Sales of Neutrolin outside the U.S. are not expected to generate significant
product revenues for the foreseeable future, and we expect to grow product sales
for DefenCath in the U.S., should we receive FDA approval. In the absence of
significant revenue, we are likely to continue generating operating cash flow
deficits. We will continue to use cash as we increase other activities leading
to the commercialization of DefenCath upon approval, pursue business development
activities, and incur additional legal costs to defend our intellectual
property.



                                       33





We currently estimate that we have sufficient cash on hand to fund operations at
least through the third quarter of 2023. Additional financing may be required to
build out our commercial infrastructure should we receive FDA approval and to
continue our operations should we decide to market and sell DefenCath in the
U.S. on our own. If we are unable to raise additional funds when needed, we may
be forced to slow or discontinue our preparations for the commercial launch of
DefenCath. We may also be required to delay, scale back or eliminate some or all
of our research and development programs.

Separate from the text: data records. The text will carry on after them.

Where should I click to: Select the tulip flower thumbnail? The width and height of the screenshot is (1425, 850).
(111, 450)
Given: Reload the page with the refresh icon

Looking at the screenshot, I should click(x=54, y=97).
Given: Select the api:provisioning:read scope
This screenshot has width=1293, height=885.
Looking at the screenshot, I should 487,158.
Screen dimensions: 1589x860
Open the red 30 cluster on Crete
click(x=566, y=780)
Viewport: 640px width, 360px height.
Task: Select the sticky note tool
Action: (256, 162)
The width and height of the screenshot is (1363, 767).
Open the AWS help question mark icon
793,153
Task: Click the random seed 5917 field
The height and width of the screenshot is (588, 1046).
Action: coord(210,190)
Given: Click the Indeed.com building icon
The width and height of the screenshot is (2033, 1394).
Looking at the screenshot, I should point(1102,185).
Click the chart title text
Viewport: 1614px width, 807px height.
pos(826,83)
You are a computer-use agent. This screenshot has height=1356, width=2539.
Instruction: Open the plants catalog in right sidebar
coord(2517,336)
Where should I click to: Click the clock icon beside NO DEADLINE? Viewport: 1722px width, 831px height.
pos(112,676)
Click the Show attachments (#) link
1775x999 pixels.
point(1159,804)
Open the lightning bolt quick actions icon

Each of these alternatives would
likely have a material adverse effect on our business.



Contractual Obligations



We entered into a seven-year operating lease agreement in March 2020 for an
office space at 300 Connell Drive, Berkeley Heights, New Jersey 07922. The lease
agreement, with a monthly average cost of approximately $17,000, commenced

on
September 16, 2020.


Critical Accounting Policies and Estimates





Our management's discussion and analysis of our financial condition and results
of operations is based on our condensed consolidated financial statements, which
have been prepared in accordance with accounting principles generally accepted
in the United States, or GAAP. The preparation of these condensed consolidated
financial statements requires us to make estimates and judgments that affect the
reported amounts of assets, liabilities and expenses. On an ongoing basis, we
evaluate these estimates and judgments, including those described below. We base
our estimates on our historical experience and on various other assumptions that
we believe to be reasonable under the circumstances. These estimates and
assumptions form the basis for making judgments about the carrying values of
assets and liabilities that are not readily apparent from other sources. Actual
results and experiences may differ materially from these estimates.



For the six-month period ended June 30, 2022, there were no significant changes
to our critical accounting policies and estimates as identified in our Annual
Report on Form 10-K for the year ended December 31, 2021.